======== Bereitgestellte Daten
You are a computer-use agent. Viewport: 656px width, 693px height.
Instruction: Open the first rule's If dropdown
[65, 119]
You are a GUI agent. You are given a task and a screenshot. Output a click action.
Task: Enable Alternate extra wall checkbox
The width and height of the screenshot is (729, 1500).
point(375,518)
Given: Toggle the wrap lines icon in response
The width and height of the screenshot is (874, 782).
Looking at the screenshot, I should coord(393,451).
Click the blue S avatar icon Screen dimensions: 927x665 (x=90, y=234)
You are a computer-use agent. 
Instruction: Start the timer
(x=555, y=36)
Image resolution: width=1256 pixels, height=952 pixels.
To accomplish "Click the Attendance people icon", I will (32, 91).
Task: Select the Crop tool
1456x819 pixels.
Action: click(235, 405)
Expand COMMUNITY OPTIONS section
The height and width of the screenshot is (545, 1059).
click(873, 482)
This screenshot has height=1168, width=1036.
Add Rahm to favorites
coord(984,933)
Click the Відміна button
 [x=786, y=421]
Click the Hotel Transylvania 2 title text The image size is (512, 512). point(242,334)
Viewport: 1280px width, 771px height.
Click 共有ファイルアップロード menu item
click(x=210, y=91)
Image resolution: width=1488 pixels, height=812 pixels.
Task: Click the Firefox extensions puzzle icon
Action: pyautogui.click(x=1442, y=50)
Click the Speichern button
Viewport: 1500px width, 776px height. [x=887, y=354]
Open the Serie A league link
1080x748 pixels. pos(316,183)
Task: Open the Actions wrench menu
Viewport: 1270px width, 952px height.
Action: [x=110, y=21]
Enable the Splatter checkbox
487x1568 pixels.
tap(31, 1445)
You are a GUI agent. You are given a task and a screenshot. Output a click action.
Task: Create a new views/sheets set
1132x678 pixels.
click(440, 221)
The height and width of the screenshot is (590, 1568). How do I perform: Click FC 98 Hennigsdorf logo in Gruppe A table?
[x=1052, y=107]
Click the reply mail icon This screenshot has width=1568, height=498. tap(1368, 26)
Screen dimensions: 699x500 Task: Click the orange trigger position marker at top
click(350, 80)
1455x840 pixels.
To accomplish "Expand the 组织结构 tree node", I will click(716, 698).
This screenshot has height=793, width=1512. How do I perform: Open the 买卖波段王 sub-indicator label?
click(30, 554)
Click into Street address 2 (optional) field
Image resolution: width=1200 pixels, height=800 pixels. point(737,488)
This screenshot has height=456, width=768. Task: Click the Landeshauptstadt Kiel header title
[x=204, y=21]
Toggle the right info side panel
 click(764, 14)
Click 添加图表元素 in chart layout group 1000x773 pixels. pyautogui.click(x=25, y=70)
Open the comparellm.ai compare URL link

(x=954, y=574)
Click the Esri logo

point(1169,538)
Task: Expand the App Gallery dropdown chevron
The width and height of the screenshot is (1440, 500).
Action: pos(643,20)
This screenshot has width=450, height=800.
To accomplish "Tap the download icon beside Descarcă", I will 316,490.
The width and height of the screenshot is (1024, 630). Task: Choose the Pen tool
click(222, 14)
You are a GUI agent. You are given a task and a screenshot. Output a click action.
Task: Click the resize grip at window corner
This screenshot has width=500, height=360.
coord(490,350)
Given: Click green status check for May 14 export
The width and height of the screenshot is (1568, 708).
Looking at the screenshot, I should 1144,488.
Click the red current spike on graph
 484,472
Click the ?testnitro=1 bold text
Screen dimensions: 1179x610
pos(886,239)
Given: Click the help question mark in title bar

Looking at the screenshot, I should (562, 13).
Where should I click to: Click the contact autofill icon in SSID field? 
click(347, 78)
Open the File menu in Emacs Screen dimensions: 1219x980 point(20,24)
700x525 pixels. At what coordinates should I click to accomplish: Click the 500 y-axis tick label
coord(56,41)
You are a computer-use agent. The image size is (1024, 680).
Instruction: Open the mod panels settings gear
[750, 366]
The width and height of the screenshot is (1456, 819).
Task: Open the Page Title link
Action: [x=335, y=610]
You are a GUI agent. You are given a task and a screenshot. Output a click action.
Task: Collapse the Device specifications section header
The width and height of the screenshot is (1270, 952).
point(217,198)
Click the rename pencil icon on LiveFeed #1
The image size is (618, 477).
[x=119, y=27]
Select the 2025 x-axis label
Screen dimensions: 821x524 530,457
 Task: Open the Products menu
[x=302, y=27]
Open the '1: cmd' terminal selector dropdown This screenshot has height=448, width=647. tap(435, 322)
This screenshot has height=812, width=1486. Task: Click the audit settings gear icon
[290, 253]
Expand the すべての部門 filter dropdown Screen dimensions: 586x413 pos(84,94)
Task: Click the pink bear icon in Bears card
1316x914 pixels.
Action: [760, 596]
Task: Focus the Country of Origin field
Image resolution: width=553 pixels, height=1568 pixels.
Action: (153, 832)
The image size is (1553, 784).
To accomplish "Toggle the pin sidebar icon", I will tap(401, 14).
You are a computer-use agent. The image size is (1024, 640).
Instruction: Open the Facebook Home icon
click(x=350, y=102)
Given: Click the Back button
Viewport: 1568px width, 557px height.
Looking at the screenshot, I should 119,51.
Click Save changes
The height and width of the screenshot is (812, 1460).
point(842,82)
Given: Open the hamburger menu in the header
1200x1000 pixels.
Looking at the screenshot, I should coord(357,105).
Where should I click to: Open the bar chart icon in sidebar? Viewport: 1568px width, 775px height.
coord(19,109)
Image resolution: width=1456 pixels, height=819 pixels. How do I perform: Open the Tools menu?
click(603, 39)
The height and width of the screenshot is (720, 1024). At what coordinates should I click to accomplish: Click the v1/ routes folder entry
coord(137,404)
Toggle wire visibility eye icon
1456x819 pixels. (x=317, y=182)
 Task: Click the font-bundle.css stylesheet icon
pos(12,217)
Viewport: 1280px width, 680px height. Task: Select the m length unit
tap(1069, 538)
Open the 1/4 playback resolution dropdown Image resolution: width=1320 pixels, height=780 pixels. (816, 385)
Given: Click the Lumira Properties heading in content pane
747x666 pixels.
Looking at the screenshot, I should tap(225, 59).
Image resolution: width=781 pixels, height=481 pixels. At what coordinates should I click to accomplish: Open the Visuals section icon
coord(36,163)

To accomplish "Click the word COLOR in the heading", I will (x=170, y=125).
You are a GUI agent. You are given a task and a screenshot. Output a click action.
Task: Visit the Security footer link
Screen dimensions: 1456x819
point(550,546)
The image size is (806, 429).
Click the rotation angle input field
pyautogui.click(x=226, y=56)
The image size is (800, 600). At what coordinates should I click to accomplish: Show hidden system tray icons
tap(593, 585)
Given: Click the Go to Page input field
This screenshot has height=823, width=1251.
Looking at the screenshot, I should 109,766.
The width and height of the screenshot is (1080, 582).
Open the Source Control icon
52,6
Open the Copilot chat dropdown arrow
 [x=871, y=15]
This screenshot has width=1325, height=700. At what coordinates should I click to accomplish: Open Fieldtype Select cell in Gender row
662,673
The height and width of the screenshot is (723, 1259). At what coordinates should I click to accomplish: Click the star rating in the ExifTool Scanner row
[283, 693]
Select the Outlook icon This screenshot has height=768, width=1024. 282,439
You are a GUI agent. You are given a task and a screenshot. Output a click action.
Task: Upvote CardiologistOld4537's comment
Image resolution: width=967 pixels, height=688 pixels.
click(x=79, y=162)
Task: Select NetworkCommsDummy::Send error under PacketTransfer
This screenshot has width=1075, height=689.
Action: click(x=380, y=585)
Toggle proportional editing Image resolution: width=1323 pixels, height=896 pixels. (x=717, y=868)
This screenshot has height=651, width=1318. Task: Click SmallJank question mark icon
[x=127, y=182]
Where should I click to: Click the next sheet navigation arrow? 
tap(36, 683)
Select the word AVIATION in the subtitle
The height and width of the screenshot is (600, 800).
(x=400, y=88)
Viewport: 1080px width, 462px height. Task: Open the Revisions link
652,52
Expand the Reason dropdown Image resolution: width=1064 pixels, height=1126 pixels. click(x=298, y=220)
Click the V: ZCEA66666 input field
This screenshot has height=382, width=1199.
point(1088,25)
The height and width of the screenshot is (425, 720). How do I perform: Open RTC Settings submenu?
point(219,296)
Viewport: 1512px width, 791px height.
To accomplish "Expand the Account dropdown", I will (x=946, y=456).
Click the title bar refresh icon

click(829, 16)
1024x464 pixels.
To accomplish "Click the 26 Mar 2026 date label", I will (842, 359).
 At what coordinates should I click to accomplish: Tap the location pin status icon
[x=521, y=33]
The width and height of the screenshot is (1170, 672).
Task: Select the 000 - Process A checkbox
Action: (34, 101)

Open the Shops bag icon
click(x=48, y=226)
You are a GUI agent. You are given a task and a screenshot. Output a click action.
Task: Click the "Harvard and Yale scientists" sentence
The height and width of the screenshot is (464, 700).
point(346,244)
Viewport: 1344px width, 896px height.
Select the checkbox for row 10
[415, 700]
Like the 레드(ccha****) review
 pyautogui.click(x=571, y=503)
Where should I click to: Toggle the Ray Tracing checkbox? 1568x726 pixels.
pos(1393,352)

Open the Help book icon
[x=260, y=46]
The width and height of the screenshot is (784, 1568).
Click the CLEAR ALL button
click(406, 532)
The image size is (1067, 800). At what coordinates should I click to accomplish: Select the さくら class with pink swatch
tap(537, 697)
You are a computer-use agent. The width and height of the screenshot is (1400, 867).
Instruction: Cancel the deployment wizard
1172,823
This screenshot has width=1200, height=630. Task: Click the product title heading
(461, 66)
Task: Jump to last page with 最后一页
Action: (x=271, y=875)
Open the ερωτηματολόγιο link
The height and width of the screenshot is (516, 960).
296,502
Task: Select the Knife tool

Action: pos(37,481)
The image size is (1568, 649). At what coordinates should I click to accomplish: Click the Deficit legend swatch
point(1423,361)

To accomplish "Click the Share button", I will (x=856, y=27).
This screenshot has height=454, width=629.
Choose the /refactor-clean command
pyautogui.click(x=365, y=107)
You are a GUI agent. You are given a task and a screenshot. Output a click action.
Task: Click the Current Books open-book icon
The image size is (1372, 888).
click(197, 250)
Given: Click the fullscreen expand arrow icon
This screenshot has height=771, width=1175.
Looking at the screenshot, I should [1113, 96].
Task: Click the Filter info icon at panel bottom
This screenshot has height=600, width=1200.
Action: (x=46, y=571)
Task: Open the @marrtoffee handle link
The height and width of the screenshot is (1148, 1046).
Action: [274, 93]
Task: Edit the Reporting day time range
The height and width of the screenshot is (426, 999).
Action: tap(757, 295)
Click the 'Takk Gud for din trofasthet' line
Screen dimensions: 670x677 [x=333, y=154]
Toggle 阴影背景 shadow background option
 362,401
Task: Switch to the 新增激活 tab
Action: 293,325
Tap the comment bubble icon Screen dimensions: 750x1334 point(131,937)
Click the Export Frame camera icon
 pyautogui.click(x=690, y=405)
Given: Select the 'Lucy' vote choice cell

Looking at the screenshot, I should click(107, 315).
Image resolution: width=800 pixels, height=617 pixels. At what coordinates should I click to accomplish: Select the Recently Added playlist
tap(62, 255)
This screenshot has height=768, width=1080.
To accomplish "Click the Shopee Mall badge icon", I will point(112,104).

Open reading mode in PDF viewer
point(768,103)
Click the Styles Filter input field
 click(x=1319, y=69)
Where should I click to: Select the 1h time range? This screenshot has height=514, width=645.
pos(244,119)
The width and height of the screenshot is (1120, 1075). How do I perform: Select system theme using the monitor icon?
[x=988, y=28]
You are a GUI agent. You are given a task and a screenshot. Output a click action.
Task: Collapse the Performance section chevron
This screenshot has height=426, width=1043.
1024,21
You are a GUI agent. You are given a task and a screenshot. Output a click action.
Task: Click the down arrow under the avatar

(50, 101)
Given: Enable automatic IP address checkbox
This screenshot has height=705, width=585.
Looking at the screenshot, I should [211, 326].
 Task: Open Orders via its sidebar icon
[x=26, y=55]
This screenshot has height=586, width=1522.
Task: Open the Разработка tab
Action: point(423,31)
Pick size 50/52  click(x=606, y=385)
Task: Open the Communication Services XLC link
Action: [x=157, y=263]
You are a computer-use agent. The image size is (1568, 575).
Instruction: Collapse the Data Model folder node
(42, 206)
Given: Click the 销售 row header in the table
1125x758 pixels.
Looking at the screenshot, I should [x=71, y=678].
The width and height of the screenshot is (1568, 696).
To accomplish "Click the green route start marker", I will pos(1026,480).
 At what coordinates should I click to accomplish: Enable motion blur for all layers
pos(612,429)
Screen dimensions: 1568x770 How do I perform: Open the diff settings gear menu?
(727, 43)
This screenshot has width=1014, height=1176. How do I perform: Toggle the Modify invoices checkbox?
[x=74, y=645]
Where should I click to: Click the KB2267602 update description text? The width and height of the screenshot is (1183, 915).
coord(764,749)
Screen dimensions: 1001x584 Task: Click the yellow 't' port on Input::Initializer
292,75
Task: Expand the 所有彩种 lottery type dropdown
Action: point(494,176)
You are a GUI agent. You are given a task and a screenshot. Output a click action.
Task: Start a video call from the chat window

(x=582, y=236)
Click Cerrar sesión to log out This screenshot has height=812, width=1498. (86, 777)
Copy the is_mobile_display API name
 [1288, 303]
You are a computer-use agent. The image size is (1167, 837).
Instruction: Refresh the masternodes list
================
● Ziel der Aufgabe
Gib bitte alles vom Anfang der Datensätze bis einschließlich der Zeile mit „will (32, 91).“ unverändert wieder.

● Antwort zur Aufgabe
You are a computer-use agent. Viewport: 656px width, 693px height.
Instruction: Open the first rule's If dropdown
[65, 119]
You are a GUI agent. You are given a task and a screenshot. Output a click action.
Task: Enable Alternate extra wall checkbox
The width and height of the screenshot is (729, 1500).
point(375,518)
Given: Toggle the wrap lines icon in response
The width and height of the screenshot is (874, 782).
Looking at the screenshot, I should coord(393,451).
Click the blue S avatar icon Screen dimensions: 927x665 (x=90, y=234)
You are a computer-use agent. 
Instruction: Start the timer
(x=555, y=36)
Image resolution: width=1256 pixels, height=952 pixels.
To accomplish "Click the Attendance people icon", I will (32, 91).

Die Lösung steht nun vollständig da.